* Exercise goal *
Give back exactly the first lines of the entries below, through the line with "Médiaajánlat (78, 1677)".

*** Opening Dataset records ***

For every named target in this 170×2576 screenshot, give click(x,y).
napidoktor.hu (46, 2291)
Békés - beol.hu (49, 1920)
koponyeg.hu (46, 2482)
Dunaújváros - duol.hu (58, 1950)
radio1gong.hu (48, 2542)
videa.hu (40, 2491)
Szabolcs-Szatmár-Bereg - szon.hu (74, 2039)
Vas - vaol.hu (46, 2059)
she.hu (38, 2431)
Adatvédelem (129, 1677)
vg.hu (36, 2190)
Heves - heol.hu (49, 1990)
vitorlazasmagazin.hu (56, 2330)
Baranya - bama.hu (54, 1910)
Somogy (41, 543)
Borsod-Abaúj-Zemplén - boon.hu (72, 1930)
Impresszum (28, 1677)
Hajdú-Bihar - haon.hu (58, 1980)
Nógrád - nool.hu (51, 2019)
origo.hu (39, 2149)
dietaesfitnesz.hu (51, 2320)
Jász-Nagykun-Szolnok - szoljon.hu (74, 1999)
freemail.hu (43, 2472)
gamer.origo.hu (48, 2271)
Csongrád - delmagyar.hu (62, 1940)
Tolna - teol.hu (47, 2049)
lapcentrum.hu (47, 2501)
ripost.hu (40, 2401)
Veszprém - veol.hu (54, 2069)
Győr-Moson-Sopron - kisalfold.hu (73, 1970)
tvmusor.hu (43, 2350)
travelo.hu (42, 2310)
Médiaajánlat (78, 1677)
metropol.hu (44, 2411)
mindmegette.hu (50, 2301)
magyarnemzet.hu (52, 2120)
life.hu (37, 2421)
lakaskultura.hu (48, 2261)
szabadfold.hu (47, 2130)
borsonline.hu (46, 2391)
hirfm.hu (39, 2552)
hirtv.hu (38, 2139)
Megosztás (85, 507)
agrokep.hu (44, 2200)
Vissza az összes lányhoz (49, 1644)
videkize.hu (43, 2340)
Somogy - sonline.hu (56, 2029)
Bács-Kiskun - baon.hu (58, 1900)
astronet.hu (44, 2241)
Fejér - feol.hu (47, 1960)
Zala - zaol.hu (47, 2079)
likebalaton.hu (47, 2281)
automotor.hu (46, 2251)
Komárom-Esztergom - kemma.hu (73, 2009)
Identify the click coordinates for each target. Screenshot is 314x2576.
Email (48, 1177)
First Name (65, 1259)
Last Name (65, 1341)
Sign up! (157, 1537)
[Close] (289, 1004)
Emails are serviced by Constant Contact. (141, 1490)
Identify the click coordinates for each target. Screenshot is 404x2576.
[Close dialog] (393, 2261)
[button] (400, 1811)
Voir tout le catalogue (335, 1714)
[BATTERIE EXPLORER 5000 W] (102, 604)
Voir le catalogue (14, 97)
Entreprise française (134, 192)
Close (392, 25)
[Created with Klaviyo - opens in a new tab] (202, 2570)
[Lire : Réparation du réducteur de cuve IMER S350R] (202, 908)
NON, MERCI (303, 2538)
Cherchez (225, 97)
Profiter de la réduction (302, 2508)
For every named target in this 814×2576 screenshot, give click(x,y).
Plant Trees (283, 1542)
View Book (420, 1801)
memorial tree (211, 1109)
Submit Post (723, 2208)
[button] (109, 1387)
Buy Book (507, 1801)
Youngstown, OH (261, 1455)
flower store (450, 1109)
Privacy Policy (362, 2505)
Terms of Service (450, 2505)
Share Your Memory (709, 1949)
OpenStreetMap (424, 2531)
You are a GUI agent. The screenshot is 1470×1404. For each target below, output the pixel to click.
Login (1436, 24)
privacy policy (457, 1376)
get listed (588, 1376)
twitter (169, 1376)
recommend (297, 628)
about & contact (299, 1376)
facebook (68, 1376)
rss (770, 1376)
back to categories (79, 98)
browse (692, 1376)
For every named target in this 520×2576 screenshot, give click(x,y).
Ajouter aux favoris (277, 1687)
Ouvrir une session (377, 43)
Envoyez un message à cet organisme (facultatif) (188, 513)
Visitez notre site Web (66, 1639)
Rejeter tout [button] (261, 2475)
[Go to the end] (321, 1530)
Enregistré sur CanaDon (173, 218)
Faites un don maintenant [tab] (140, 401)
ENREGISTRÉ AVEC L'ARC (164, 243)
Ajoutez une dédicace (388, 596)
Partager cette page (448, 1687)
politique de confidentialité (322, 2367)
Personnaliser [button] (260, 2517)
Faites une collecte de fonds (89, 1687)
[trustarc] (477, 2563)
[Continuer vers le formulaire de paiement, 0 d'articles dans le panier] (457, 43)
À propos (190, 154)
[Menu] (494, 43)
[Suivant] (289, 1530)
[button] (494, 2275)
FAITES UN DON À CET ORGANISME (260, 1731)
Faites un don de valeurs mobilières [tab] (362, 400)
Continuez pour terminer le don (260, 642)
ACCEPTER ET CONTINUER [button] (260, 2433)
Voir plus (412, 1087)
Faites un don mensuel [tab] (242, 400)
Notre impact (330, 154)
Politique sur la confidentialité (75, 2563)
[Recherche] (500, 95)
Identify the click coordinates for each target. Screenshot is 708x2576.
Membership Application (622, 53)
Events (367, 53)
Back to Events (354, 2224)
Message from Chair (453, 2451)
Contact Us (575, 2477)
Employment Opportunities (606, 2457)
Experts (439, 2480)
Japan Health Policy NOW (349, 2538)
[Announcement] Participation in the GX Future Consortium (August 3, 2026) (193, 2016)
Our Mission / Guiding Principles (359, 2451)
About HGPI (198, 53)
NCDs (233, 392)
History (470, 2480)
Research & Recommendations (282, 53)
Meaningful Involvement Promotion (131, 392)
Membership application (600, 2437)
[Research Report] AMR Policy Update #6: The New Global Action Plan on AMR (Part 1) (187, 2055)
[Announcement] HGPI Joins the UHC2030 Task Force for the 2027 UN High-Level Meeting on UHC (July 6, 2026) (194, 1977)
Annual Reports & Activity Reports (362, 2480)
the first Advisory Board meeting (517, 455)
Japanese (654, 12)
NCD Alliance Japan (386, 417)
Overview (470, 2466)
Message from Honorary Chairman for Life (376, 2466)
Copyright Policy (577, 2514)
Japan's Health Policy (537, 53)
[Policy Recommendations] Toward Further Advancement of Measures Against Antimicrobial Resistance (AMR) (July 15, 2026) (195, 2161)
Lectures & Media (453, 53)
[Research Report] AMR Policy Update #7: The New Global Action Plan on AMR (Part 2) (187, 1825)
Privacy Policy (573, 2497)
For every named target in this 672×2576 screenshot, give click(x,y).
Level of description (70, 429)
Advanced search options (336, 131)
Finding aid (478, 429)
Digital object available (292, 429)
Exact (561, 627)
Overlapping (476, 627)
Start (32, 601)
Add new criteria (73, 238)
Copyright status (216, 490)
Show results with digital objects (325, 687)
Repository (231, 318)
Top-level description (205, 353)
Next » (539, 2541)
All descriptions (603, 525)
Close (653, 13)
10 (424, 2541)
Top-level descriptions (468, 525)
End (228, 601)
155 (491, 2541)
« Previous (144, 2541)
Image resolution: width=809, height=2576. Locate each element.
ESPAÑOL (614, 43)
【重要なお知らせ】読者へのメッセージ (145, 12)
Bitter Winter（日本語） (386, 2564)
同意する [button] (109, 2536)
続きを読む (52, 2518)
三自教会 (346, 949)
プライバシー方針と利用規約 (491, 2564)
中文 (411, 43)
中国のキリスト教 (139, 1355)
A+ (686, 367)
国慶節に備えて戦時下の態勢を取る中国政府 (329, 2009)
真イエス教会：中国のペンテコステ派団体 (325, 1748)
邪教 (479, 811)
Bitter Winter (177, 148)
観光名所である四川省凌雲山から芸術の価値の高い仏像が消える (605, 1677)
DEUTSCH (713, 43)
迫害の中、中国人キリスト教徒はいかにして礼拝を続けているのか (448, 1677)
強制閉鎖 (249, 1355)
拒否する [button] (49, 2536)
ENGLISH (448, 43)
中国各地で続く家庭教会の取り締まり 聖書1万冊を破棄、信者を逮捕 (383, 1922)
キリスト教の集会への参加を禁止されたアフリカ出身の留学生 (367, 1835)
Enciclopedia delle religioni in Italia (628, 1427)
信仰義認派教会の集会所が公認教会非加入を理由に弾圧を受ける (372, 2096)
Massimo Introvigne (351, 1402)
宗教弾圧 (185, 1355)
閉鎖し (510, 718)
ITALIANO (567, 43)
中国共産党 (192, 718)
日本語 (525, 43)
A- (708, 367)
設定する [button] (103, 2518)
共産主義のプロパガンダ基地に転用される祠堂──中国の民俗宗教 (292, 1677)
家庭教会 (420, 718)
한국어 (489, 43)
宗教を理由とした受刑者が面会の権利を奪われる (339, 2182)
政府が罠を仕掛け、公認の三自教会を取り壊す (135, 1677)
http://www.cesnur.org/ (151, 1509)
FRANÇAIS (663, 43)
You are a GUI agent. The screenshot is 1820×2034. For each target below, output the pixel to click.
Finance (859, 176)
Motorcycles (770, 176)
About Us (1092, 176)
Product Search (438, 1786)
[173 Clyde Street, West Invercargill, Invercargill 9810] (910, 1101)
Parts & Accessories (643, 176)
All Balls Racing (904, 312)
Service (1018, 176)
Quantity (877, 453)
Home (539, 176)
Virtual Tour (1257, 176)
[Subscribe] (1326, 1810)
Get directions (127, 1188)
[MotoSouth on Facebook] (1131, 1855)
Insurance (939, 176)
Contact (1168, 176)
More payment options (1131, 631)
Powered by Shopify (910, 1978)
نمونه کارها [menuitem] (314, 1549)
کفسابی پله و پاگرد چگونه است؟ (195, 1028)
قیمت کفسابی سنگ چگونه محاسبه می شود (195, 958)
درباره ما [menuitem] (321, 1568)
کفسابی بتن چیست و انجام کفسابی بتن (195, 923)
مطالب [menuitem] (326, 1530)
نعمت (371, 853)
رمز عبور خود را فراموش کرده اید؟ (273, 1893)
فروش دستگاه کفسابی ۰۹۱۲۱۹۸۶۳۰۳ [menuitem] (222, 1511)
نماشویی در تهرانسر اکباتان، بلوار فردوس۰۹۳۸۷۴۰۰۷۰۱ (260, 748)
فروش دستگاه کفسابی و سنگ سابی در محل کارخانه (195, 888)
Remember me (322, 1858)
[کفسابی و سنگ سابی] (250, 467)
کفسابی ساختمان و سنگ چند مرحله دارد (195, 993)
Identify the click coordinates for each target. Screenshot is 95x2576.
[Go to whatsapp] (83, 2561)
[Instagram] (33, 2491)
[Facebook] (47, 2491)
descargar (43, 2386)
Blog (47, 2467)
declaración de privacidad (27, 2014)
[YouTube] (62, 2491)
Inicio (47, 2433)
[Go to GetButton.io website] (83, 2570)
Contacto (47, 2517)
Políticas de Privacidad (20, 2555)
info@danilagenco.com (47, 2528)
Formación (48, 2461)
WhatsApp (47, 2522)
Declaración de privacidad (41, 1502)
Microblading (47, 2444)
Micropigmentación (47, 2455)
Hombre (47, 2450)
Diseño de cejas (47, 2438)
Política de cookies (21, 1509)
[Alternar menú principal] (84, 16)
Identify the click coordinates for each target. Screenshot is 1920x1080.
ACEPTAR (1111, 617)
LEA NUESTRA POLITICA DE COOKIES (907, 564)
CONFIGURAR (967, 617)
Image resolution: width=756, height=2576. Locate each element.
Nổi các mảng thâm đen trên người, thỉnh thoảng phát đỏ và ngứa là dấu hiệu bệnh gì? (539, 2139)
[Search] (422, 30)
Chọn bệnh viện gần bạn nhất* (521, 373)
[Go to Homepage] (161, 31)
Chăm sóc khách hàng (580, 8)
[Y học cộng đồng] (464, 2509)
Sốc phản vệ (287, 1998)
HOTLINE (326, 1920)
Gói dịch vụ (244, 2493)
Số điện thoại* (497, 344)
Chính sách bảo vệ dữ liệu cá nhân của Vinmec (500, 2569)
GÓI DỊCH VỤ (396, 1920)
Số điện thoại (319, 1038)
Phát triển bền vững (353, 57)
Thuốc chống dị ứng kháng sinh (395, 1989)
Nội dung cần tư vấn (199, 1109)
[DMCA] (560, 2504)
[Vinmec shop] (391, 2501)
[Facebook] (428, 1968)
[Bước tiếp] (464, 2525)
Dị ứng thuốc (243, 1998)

*** Closing Dataset records ***

* Response box *
For every named target in this 170×2576 screenshot, give click(x,y).
napidoktor.hu (46, 2291)
Békés - beol.hu (49, 1920)
koponyeg.hu (46, 2482)
Dunaújváros - duol.hu (58, 1950)
radio1gong.hu (48, 2542)
videa.hu (40, 2491)
Szabolcs-Szatmár-Bereg - szon.hu (74, 2039)
Vas - vaol.hu (46, 2059)
she.hu (38, 2431)
Adatvédelem (129, 1677)
vg.hu (36, 2190)
Heves - heol.hu (49, 1990)
vitorlazasmagazin.hu (56, 2330)
Baranya - bama.hu (54, 1910)
Somogy (41, 543)
Borsod-Abaúj-Zemplén - boon.hu (72, 1930)
Impresszum (28, 1677)
Hajdú-Bihar - haon.hu (58, 1980)
Nógrád - nool.hu (51, 2019)
origo.hu (39, 2149)
dietaesfitnesz.hu (51, 2320)
Jász-Nagykun-Szolnok - szoljon.hu (74, 1999)
freemail.hu (43, 2472)
gamer.origo.hu (48, 2271)
Csongrád - delmagyar.hu (62, 1940)
Tolna - teol.hu (47, 2049)
lapcentrum.hu (47, 2501)
ripost.hu (40, 2401)
Veszprém - veol.hu (54, 2069)
Győr-Moson-Sopron - kisalfold.hu (73, 1970)
tvmusor.hu (43, 2350)
travelo.hu (42, 2310)
Médiaajánlat (78, 1677)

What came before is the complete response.